Input for this task —

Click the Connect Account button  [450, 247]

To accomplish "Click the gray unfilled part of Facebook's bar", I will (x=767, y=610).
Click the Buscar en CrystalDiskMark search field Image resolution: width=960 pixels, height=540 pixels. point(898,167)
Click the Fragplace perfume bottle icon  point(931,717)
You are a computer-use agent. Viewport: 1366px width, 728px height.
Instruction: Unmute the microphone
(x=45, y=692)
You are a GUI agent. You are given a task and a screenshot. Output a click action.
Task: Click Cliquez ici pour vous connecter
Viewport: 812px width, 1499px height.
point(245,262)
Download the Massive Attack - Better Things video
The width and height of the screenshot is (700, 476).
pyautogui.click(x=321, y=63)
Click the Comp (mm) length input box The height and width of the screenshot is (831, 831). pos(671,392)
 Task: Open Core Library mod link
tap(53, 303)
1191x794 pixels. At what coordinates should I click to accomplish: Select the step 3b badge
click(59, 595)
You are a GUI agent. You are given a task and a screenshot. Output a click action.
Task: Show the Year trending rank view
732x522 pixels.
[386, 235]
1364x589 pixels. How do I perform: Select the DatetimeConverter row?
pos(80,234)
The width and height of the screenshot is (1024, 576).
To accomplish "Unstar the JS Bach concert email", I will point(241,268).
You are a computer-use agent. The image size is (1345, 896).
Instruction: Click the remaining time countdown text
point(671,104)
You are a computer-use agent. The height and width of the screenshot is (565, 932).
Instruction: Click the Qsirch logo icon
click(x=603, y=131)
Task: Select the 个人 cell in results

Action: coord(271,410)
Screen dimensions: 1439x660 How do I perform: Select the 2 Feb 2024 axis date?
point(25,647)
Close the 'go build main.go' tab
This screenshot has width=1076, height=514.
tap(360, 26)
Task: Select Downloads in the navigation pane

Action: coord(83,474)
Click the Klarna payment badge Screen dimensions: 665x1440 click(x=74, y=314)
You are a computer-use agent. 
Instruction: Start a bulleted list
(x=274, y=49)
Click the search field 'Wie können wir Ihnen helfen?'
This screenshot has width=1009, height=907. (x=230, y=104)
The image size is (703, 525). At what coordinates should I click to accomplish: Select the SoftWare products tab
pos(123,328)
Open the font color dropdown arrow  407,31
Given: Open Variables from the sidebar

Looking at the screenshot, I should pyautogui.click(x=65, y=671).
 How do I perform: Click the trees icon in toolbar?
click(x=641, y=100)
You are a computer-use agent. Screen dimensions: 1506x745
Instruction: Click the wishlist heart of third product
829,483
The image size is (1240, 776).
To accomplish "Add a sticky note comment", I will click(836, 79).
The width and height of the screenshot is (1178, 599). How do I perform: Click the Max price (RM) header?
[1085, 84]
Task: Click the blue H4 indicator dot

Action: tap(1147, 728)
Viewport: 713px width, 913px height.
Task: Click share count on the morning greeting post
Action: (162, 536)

Task requirements — Word for word, transcribe each record.

Result below —
Click the Connect Account button  [450, 247]

To accomplish "Click the gray unfilled part of Facebook's bar", I will (x=767, y=610).
Click the Buscar en CrystalDiskMark search field Image resolution: width=960 pixels, height=540 pixels. point(898,167)
Click the Fragplace perfume bottle icon  point(931,717)
You are a computer-use agent. Viewport: 1366px width, 728px height.
Instruction: Unmute the microphone
(x=45, y=692)
You are a GUI agent. You are given a task and a screenshot. Output a click action.
Task: Click Cliquez ici pour vous connecter
Viewport: 812px width, 1499px height.
point(245,262)
Download the Massive Attack - Better Things video
The width and height of the screenshot is (700, 476).
pyautogui.click(x=321, y=63)
Click the Comp (mm) length input box The height and width of the screenshot is (831, 831). pos(671,392)
 Task: Open Core Library mod link
tap(53, 303)
1191x794 pixels. At what coordinates should I click to accomplish: Select the step 3b badge
click(59, 595)
You are a GUI agent. You are given a task and a screenshot. Output a click action.
Task: Show the Year trending rank view
732x522 pixels.
[386, 235]
1364x589 pixels. How do I perform: Select the DatetimeConverter row?
pos(80,234)
The width and height of the screenshot is (1024, 576).
To accomplish "Unstar the JS Bach concert email", I will point(241,268).
You are a computer-use agent. The image size is (1345, 896).
Instruction: Click the remaining time countdown text
point(671,104)
You are a computer-use agent. The height and width of the screenshot is (565, 932).
Instruction: Click the Qsirch logo icon
click(x=603, y=131)
Task: Select the 个人 cell in results

Action: coord(271,410)
Screen dimensions: 1439x660 How do I perform: Select the 2 Feb 2024 axis date?
point(25,647)
Close the 'go build main.go' tab
This screenshot has width=1076, height=514.
tap(360, 26)
Task: Select Downloads in the navigation pane

Action: coord(83,474)
Click the Klarna payment badge Screen dimensions: 665x1440 click(x=74, y=314)
You are a computer-use agent. 
Instruction: Start a bulleted list
(x=274, y=49)
Click the search field 'Wie können wir Ihnen helfen?'
This screenshot has width=1009, height=907. (x=230, y=104)
The image size is (703, 525). At what coordinates should I click to accomplish: Select the SoftWare products tab
pos(123,328)
Open the font color dropdown arrow  407,31
Given: Open Variables from the sidebar

Looking at the screenshot, I should pyautogui.click(x=65, y=671).
 How do I perform: Click the trees icon in toolbar?
click(x=641, y=100)
You are a computer-use agent. Screen dimensions: 1506x745
Instruction: Click the wishlist heart of third product
829,483
The image size is (1240, 776).
To accomplish "Add a sticky note comment", I will click(836, 79).
The width and height of the screenshot is (1178, 599). How do I perform: Click the Max price (RM) header?
[1085, 84]
Task: Click the blue H4 indicator dot

Action: tap(1147, 728)
Viewport: 713px width, 913px height.
Task: Click share count on the morning greeting post
Action: (162, 536)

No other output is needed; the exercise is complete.